(Selected text)

GiteaMirror commented

2026-05-05 11:58:09 -05:00

@muhanstudio commented on GitHub (Oct 10, 2024):

In fact, for official apps or web pages like OpenAI’s PLUS membership, they seem to be using a more costly method of document parsing. Specifically, they upload the entire document content into the context, regardless of the length, and then apply an additional layer of RAG (Retrieval-Augmented Generation) to enhance the model's attention and improve the responses. This restores RAG to its original purpose: merely augmenting context retrieval rather than directly replacing the entire document.

When engaging in a conversation on OpenAI’s PLUS membership webpage and uploading a file, the results are far better. For example, if we upload a short novel with only the main text, removing the table of contents, and ask the AI to sequentially provide each chapter's title, OpenAI can accurately and in order provide the chapter titles. Meanwhile, third-party RAG implementations often directly replace the document with retrieval fragments, which results in missing chapters or a jumbled order. This indicates that OpenAI actually holds the complete document contents. Furthermore, when asking questions about specific parts of the document, OpenAI shows surprisingly good attention, being able to accurately locate the relevant portions of the document related to the query, which suggests that they are also incorporating RAG.

(End Selected text)

- **Study questions**
**a.** In the forum comment, what do third-party RAG implementations often replace the document with?
**b.** Reproduce the forum comment word for word, everything from "When engaging in" down to "also incorporating RAG.".

(Material provided)

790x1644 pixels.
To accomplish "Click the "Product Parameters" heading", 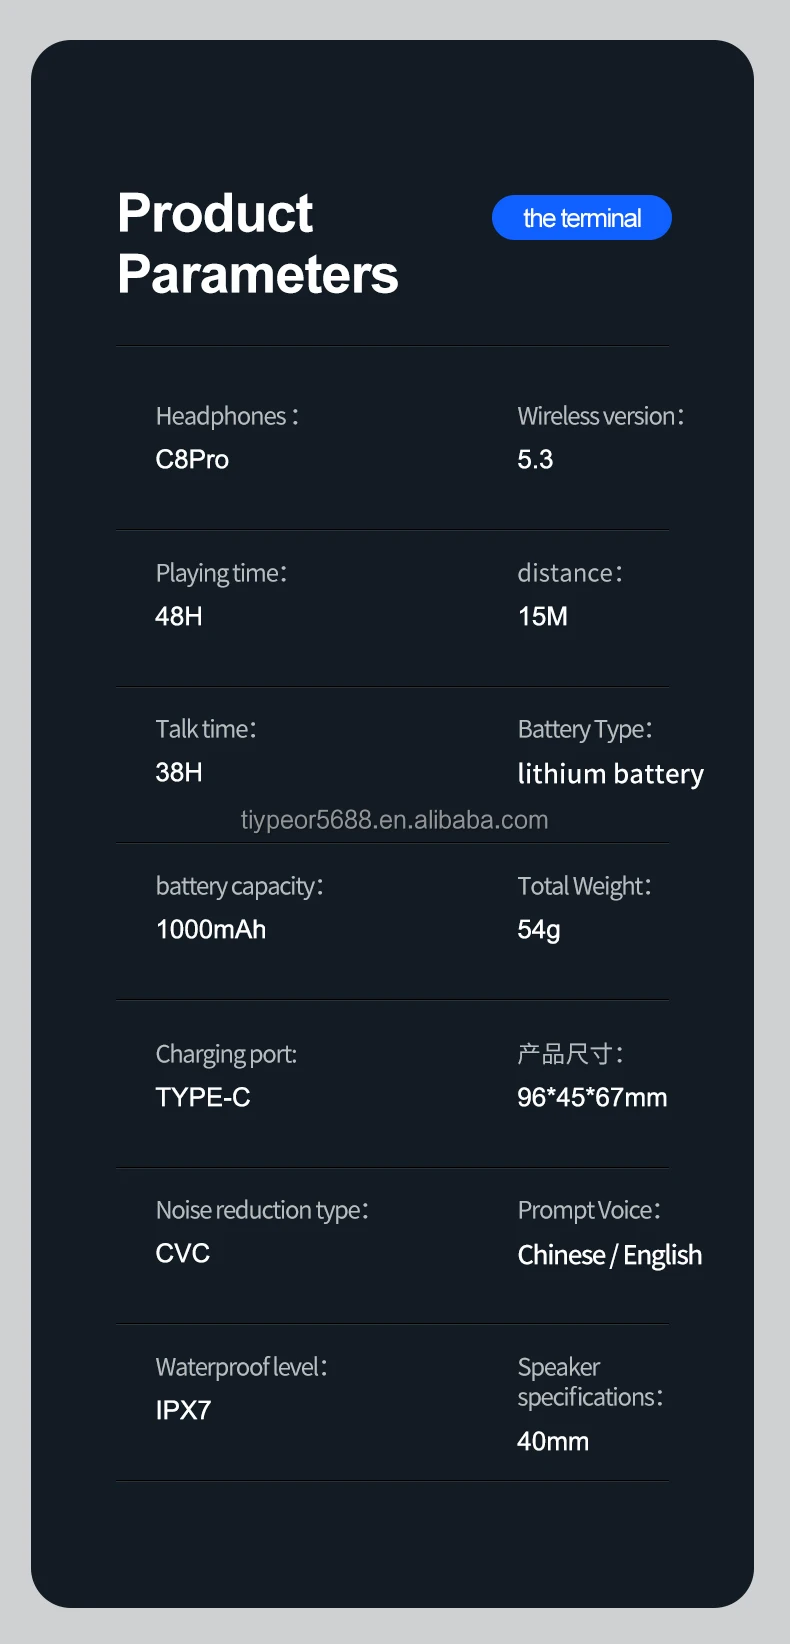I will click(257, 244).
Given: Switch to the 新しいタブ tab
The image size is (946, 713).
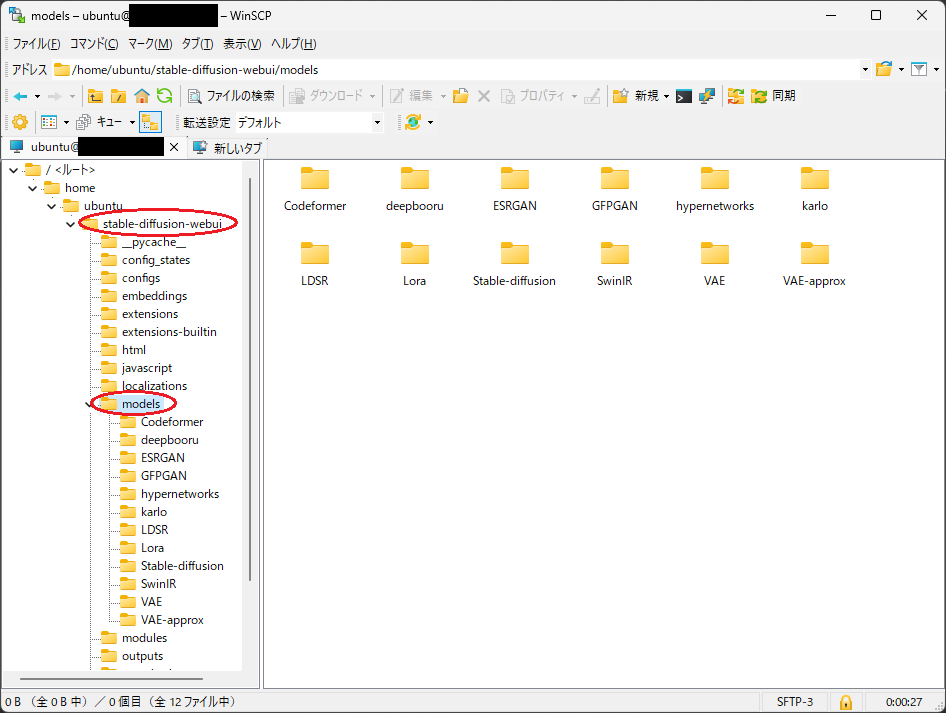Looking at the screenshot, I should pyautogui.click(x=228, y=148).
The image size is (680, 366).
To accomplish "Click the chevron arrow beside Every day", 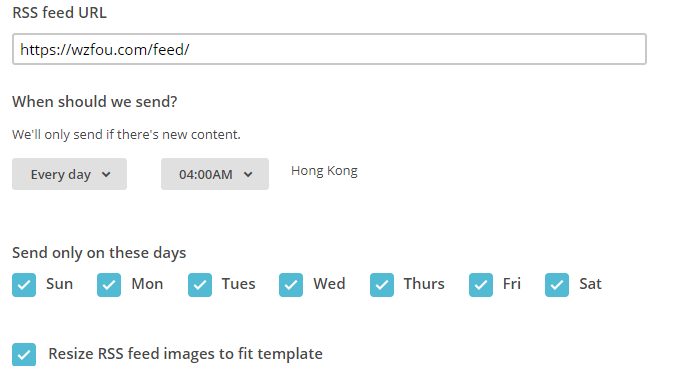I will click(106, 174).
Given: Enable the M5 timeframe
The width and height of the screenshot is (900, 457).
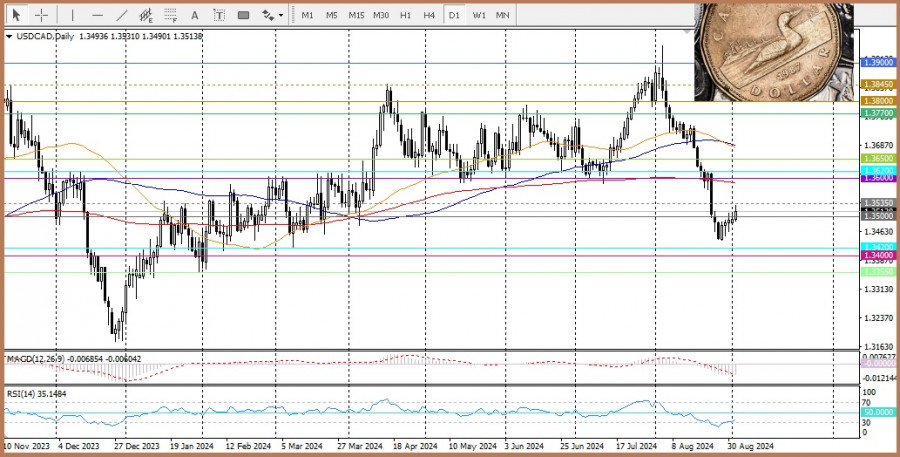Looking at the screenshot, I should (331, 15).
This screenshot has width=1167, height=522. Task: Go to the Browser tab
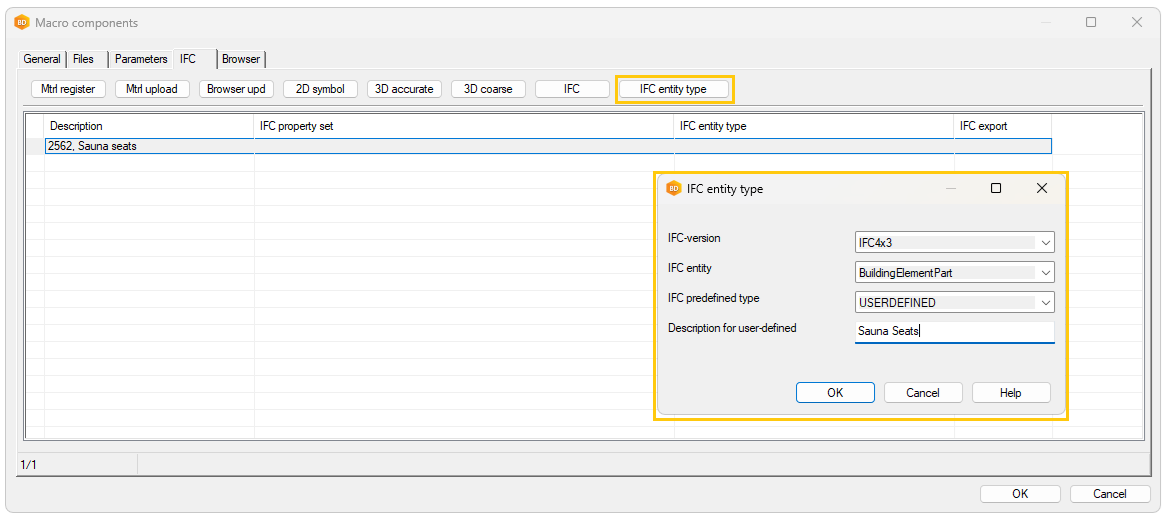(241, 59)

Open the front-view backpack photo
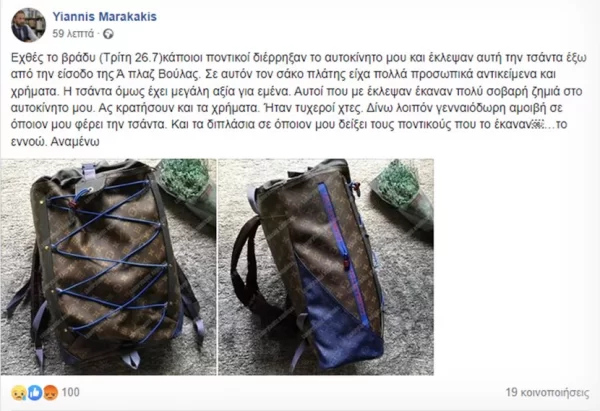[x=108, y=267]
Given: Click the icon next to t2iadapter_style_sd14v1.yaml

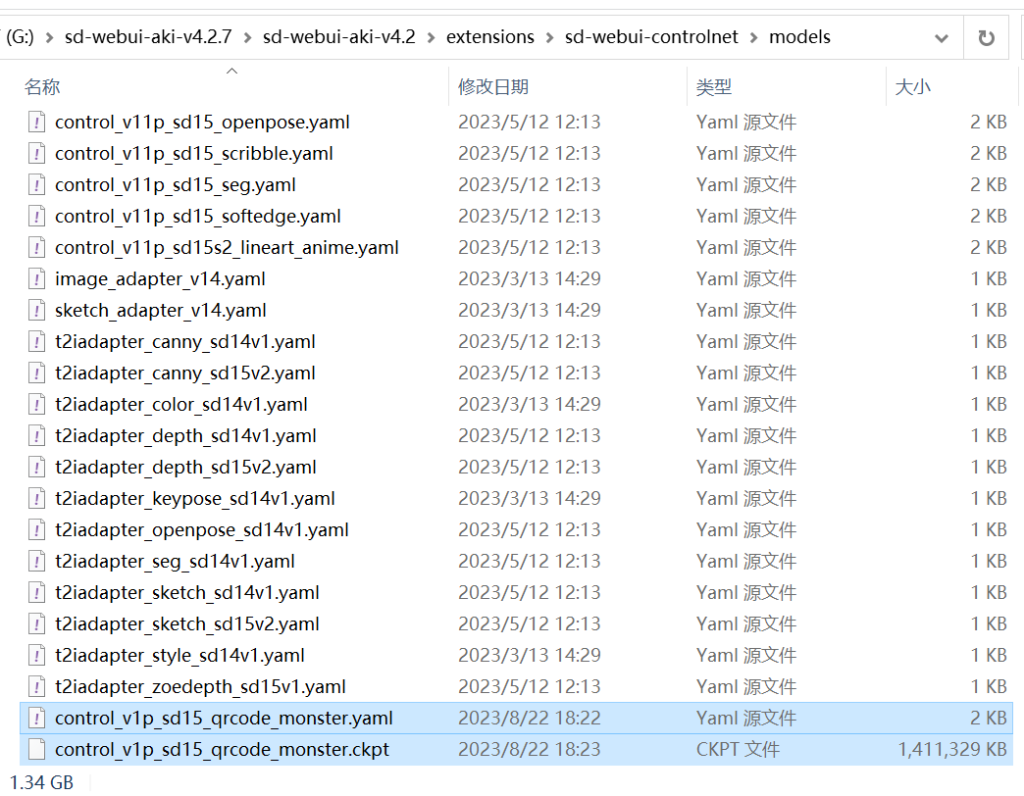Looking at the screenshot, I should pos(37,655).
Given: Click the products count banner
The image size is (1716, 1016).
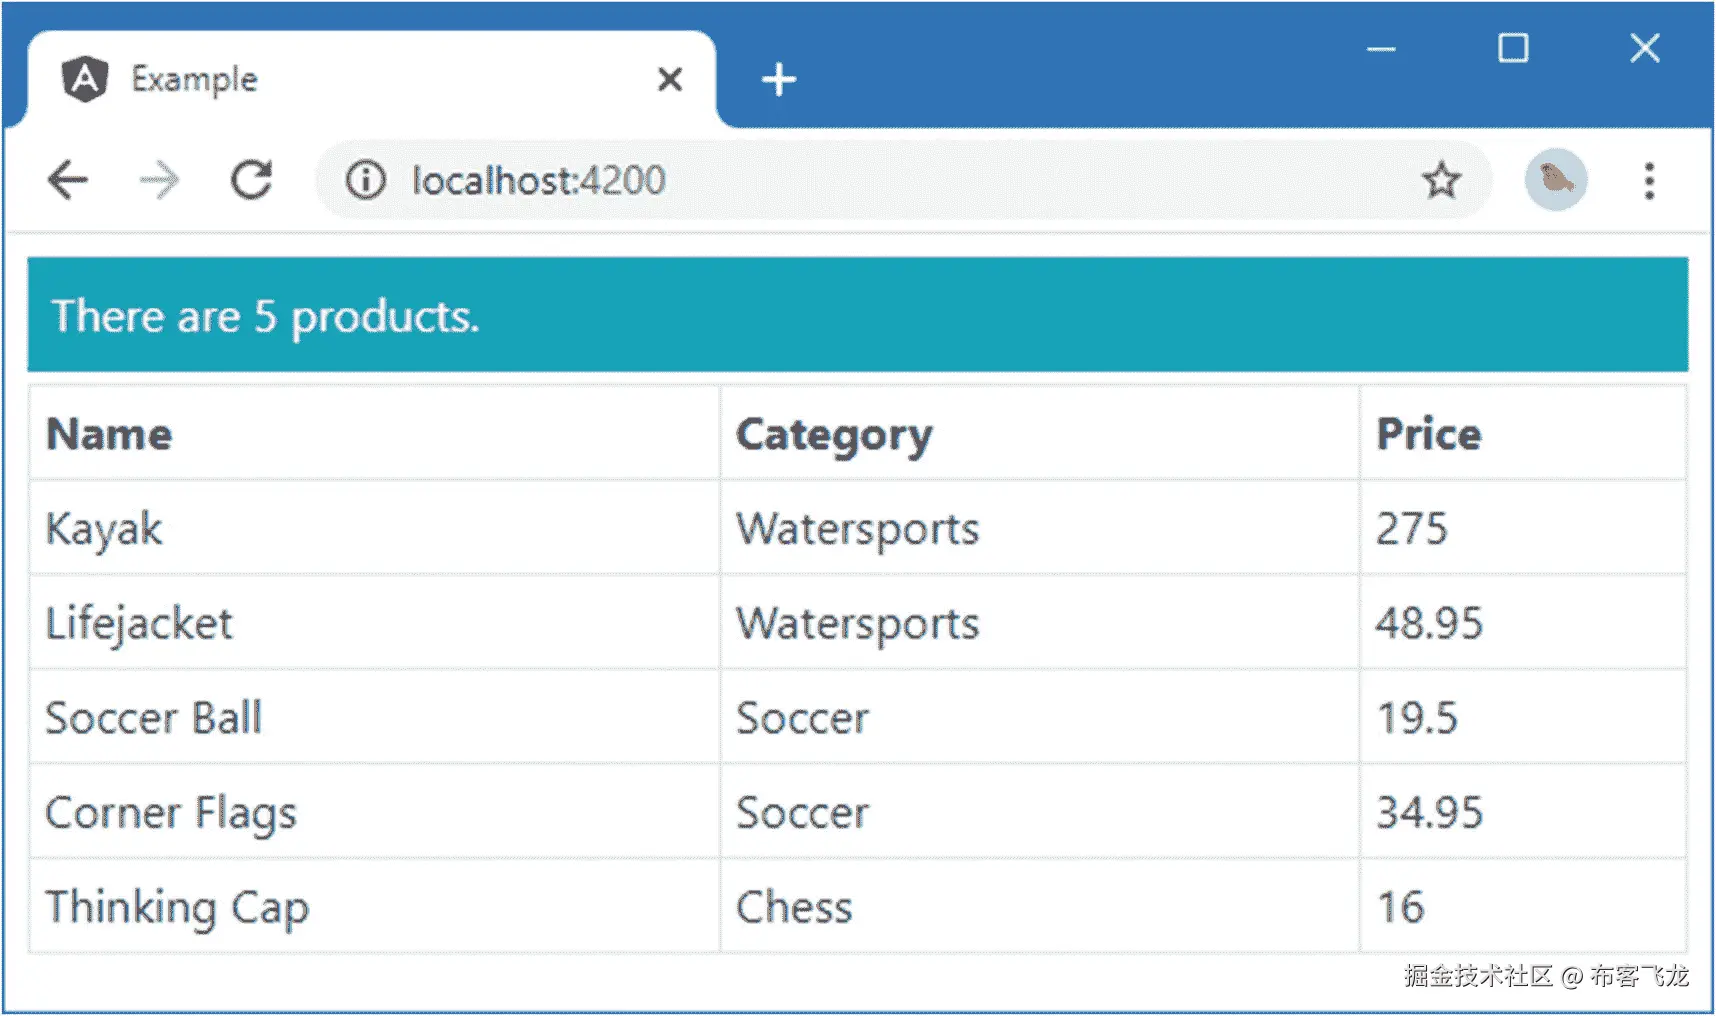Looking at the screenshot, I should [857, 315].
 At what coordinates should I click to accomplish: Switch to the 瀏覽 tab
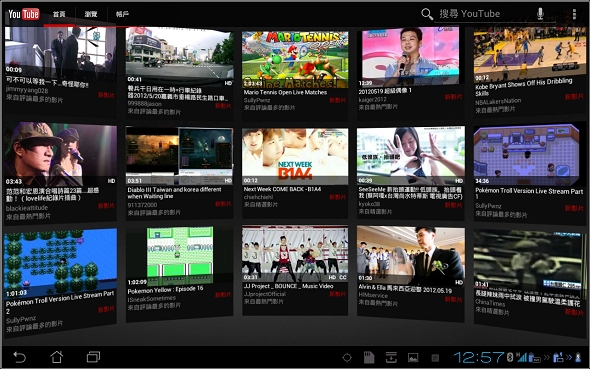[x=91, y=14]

(End Material provided)

- **Task results**
**a.** Retrieval fragments.

**b.**
When engaging in a conversation on OpenAI’s PLUS membership webpage and uploading a file, the results are far better. For example, if we upload a short novel with only the main text, removing the table of contents, and ask the AI to sequentially provide each chapter's title, OpenAI can accurately and in order provide the chapter titles. Meanwhile, third-party RAG implementations often directly replace the document with retrieval fragments, which results in missing chapters or a jumbled order. This indicates that OpenAI actually holds the complete document contents. Furthermore, when asking questions about specific parts of the document, OpenAI shows surprisingly good attention, being able to accurately locate the relevant portions of the document related to the query, which suggests that they are also incorporating RAG.